⟨

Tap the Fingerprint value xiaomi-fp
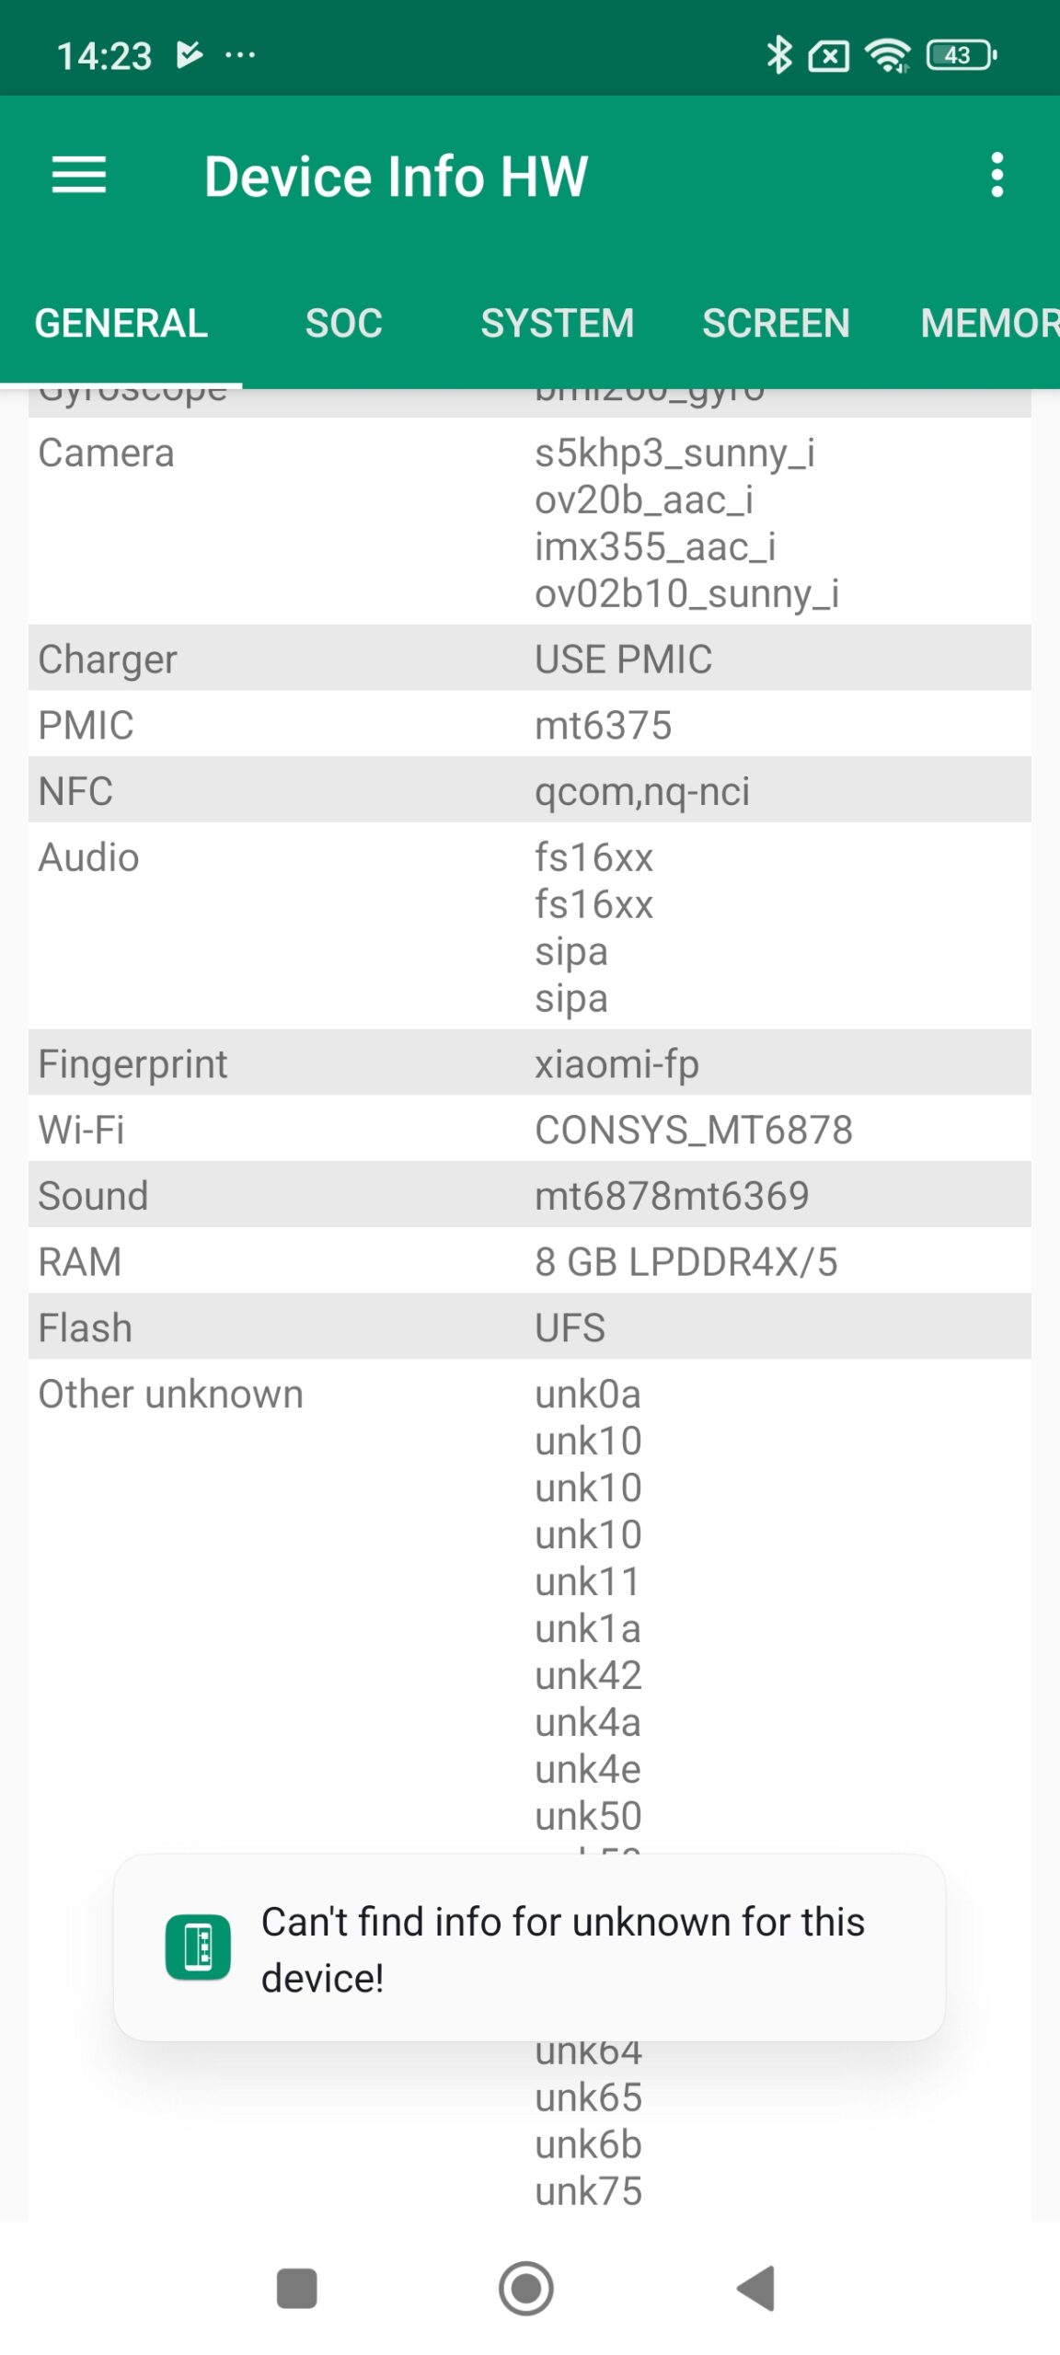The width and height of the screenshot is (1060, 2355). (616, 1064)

⟩
⟨

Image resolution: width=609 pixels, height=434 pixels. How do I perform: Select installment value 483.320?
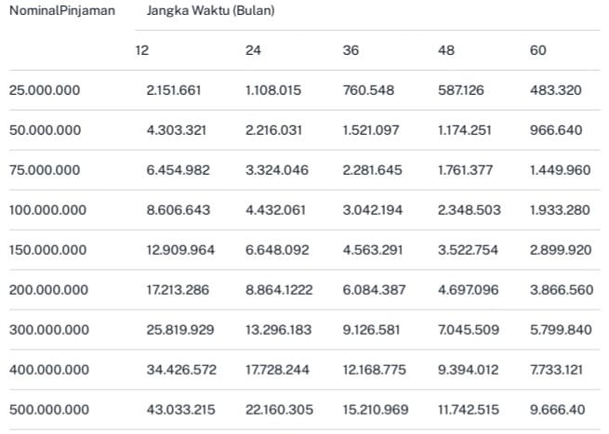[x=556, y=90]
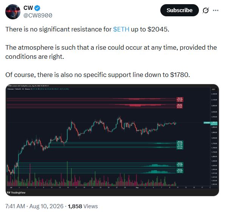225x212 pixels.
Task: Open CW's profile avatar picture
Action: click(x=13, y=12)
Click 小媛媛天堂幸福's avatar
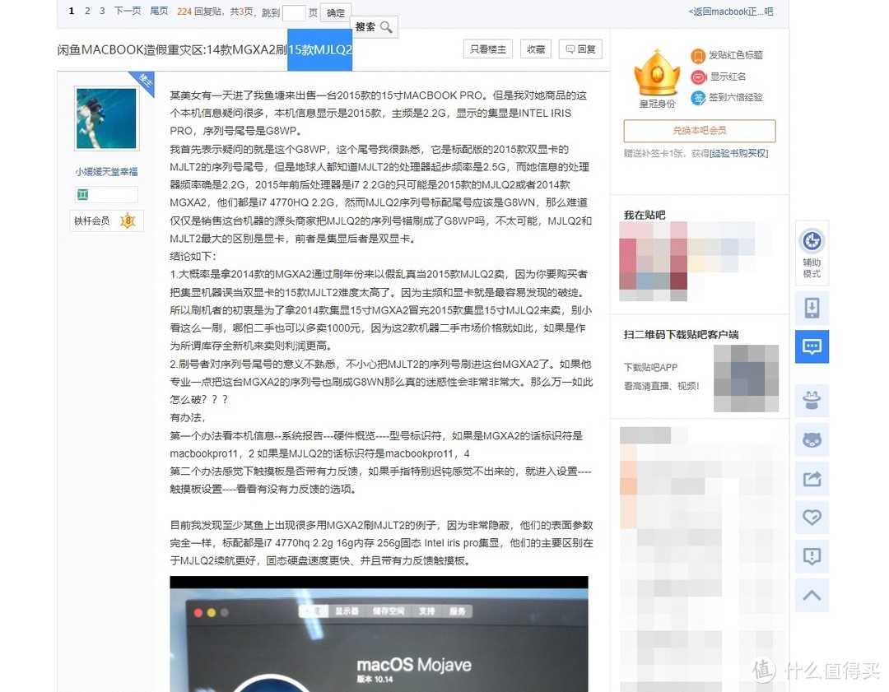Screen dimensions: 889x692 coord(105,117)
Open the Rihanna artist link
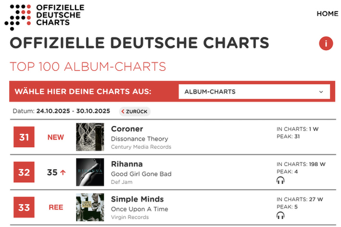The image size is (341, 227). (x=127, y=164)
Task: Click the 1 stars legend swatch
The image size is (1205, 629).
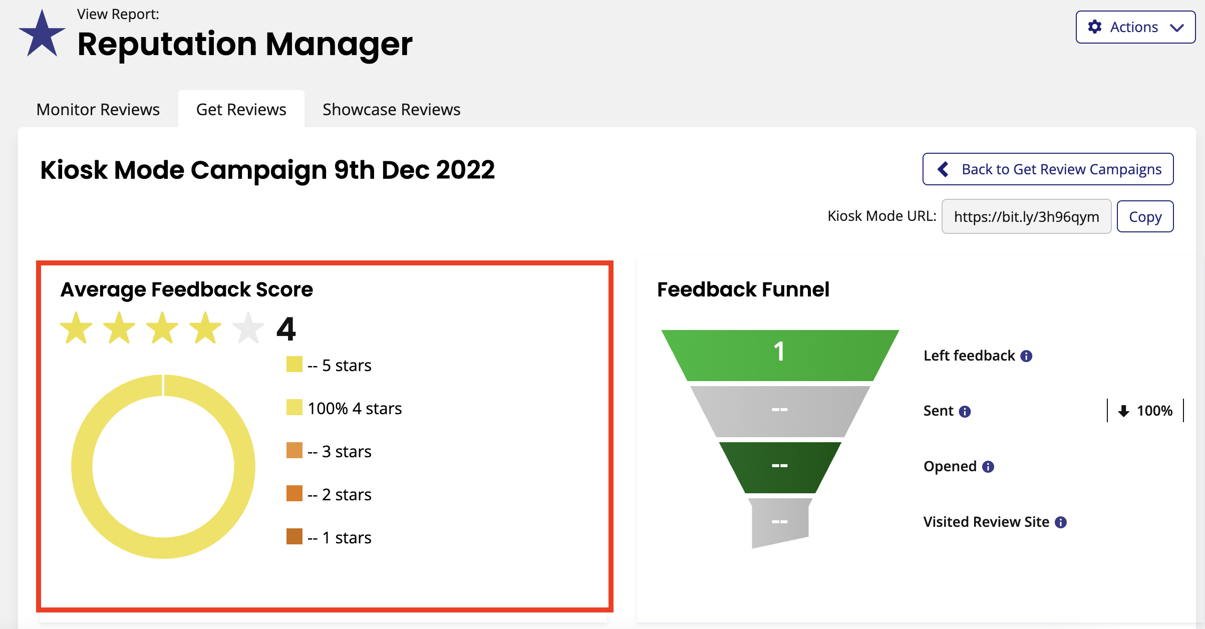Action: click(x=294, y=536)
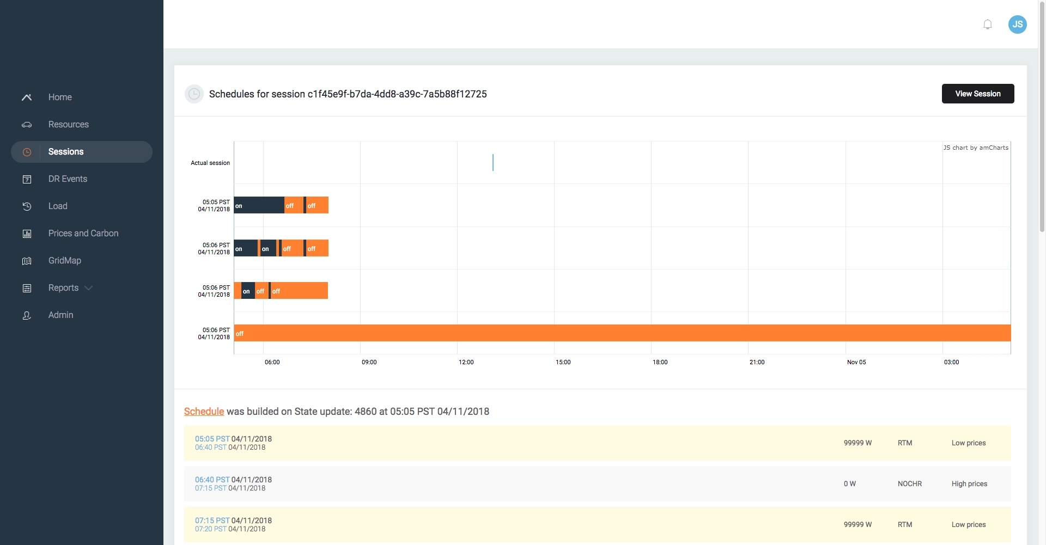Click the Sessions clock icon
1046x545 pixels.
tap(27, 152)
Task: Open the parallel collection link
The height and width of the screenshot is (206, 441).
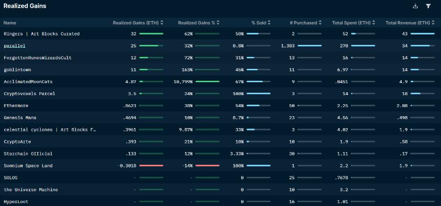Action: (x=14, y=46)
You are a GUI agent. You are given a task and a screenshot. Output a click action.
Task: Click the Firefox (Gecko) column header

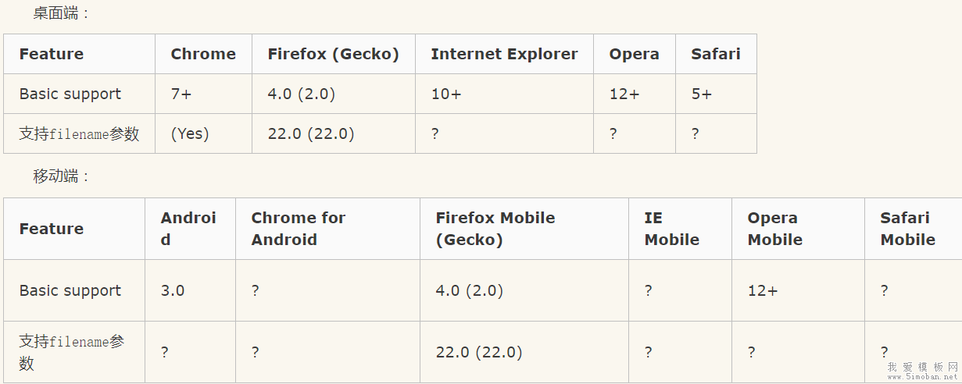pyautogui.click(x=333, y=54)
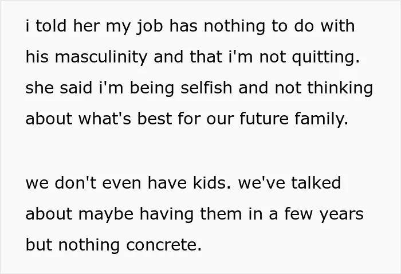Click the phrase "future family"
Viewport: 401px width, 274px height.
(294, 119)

⟩

• [What is being asked]: From the records above, write out exactly the lines that begin at the line with "Task: Click the 1 stars legend swatch" and end at the line with "You are a GUI". Pictures must not appear in the output.

• [Answer space]:
Task: Click the 1 stars legend swatch
The image size is (1205, 629).
Action: click(x=294, y=536)
Click the Sessions clock icon
1046x545 pixels.
tap(27, 152)
Task: Open the parallel collection link
The height and width of the screenshot is (206, 441).
Action: (x=14, y=46)
You are a GUI agent. You are given a task and a screenshot. Output a click action.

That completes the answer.